[Opening PROVIDED ENTRIES section]

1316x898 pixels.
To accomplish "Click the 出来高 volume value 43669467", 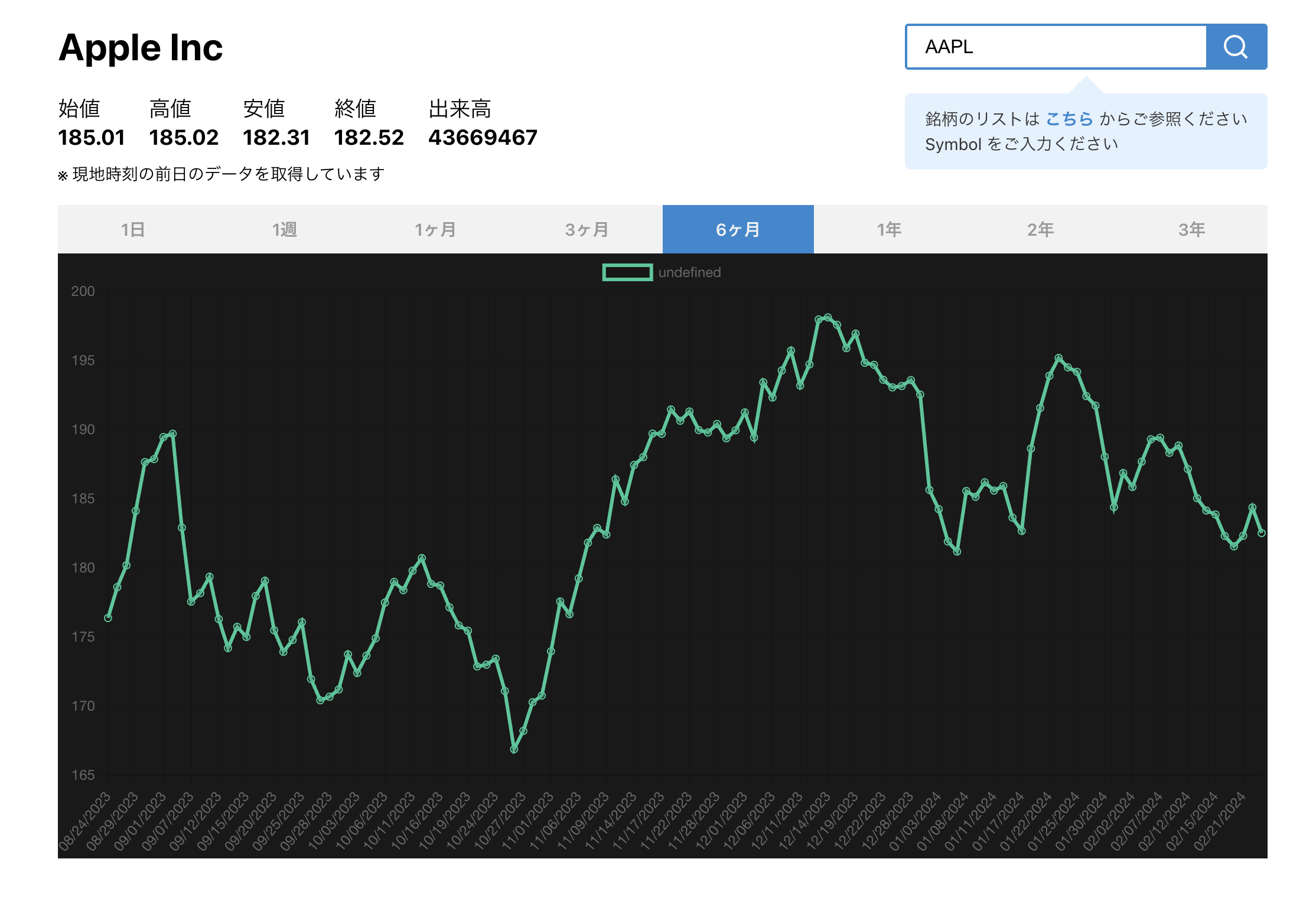I will tap(483, 138).
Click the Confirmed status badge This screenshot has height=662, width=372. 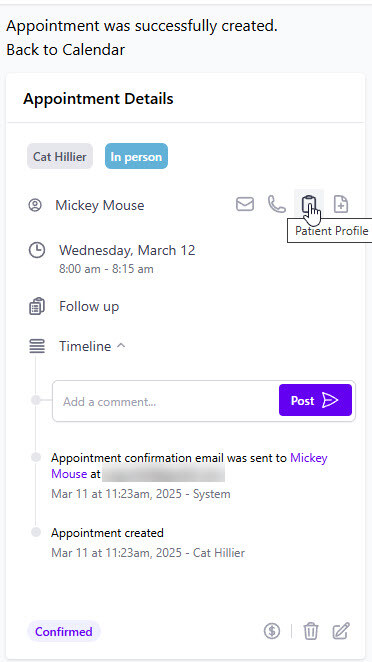pyautogui.click(x=64, y=632)
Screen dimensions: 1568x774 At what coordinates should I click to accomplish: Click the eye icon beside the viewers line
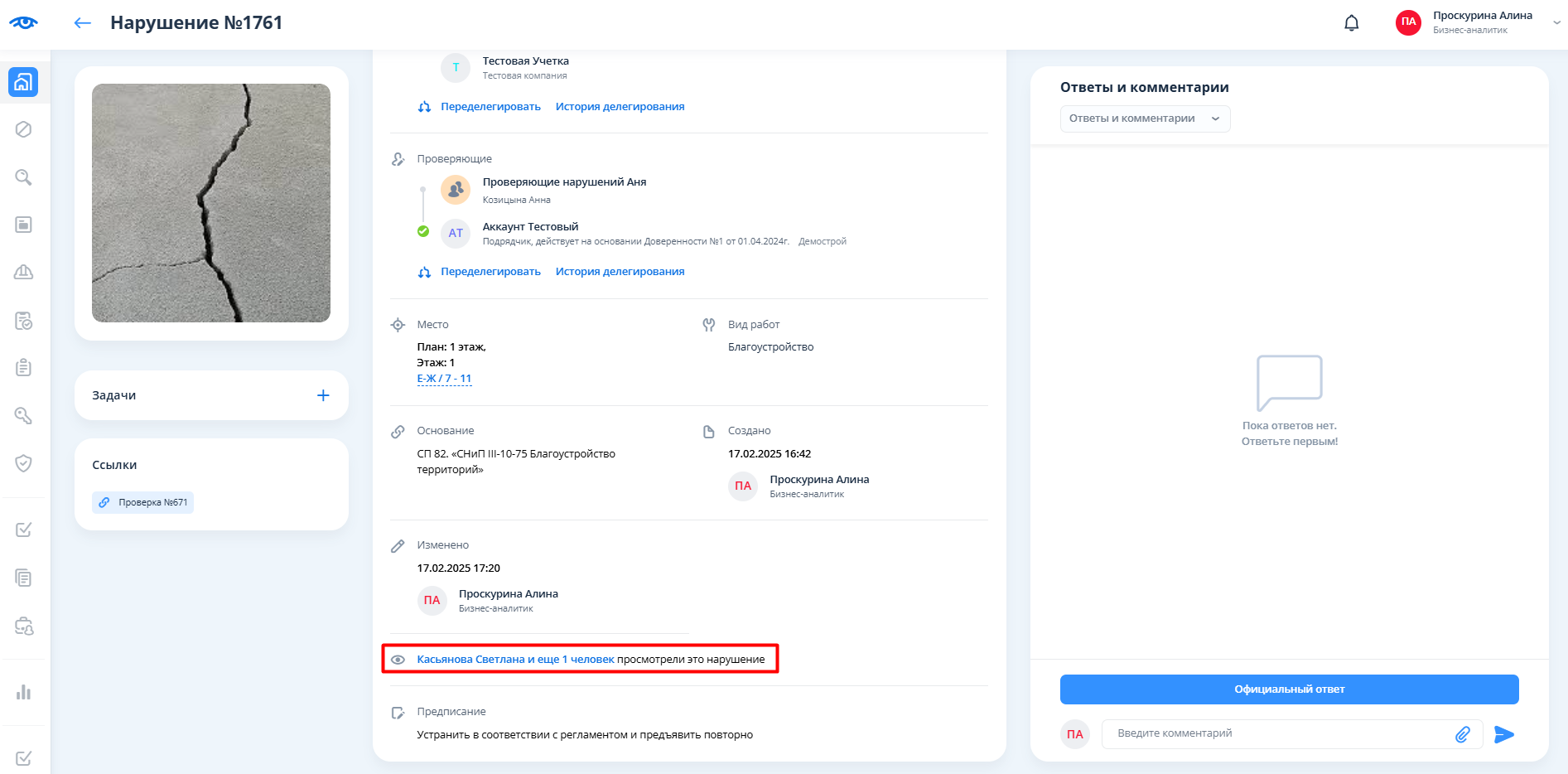coord(398,660)
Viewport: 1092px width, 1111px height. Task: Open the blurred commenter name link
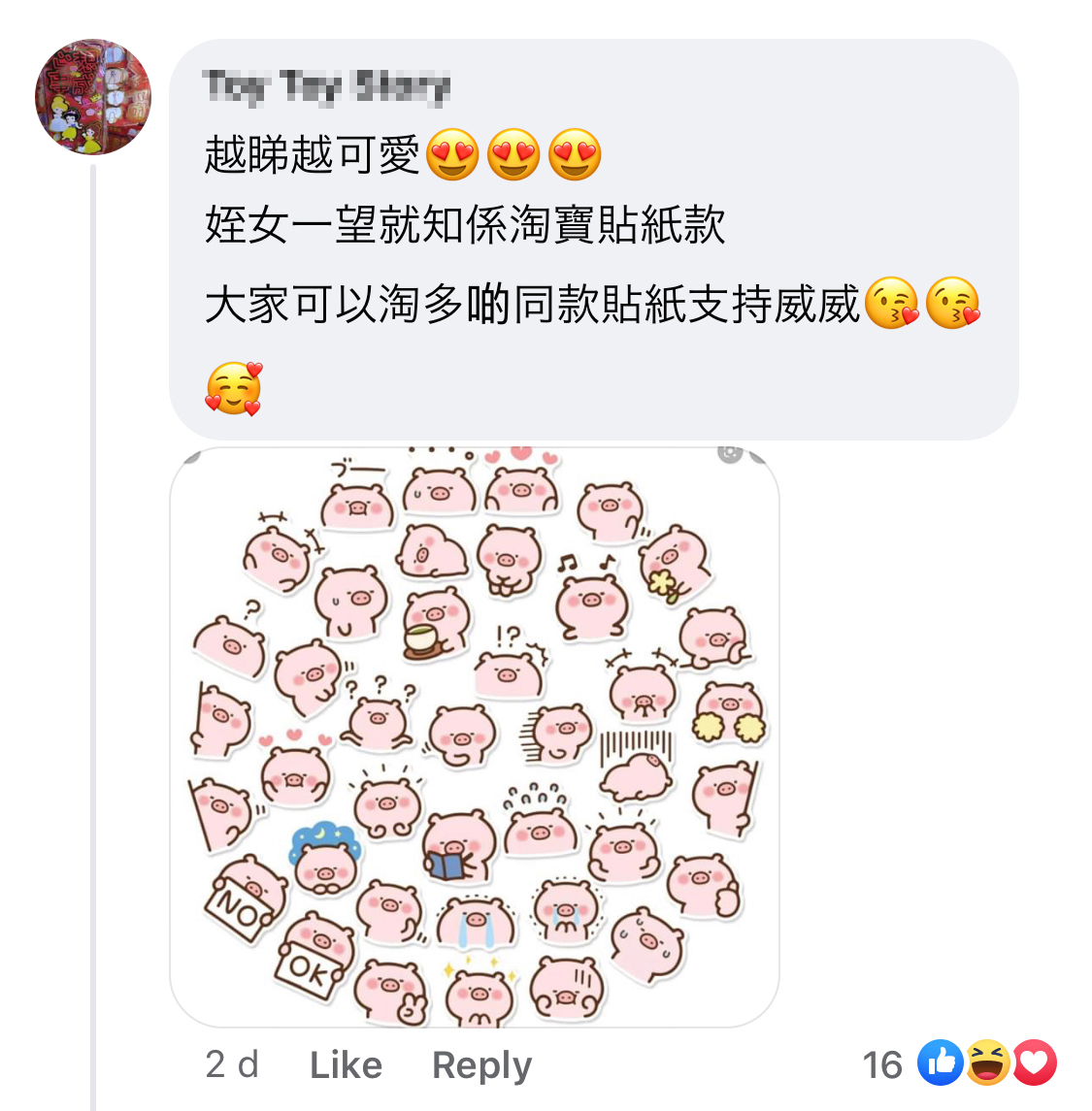click(326, 88)
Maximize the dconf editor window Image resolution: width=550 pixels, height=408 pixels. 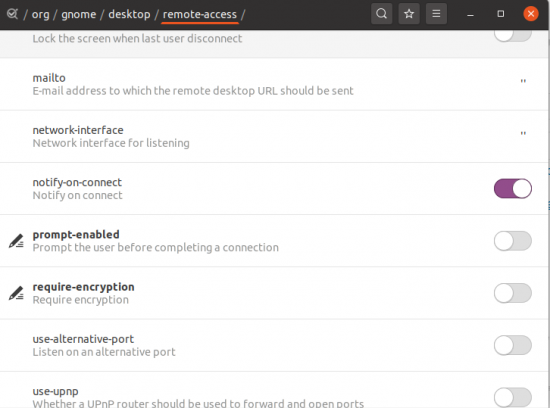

[Closing PROVIDED ENTRIES section]

YOUR ASSIGNMENT =>
Nothing but the lines from the one containing "Screen dimensions: 1568x774" through the last line of the records above should appear, each repeated exactly, with no pictures.

RESULT FOR THIS EXERCISE =>
Screen dimensions: 1568x774 At what coordinates should I click to accomplish: Click the eye icon beside the viewers line
coord(398,660)
Viewport: 1092px width, 1111px height. Task: Open the blurred commenter name link
click(326, 88)
Maximize the dconf editor window Image resolution: width=550 pixels, height=408 pixels. 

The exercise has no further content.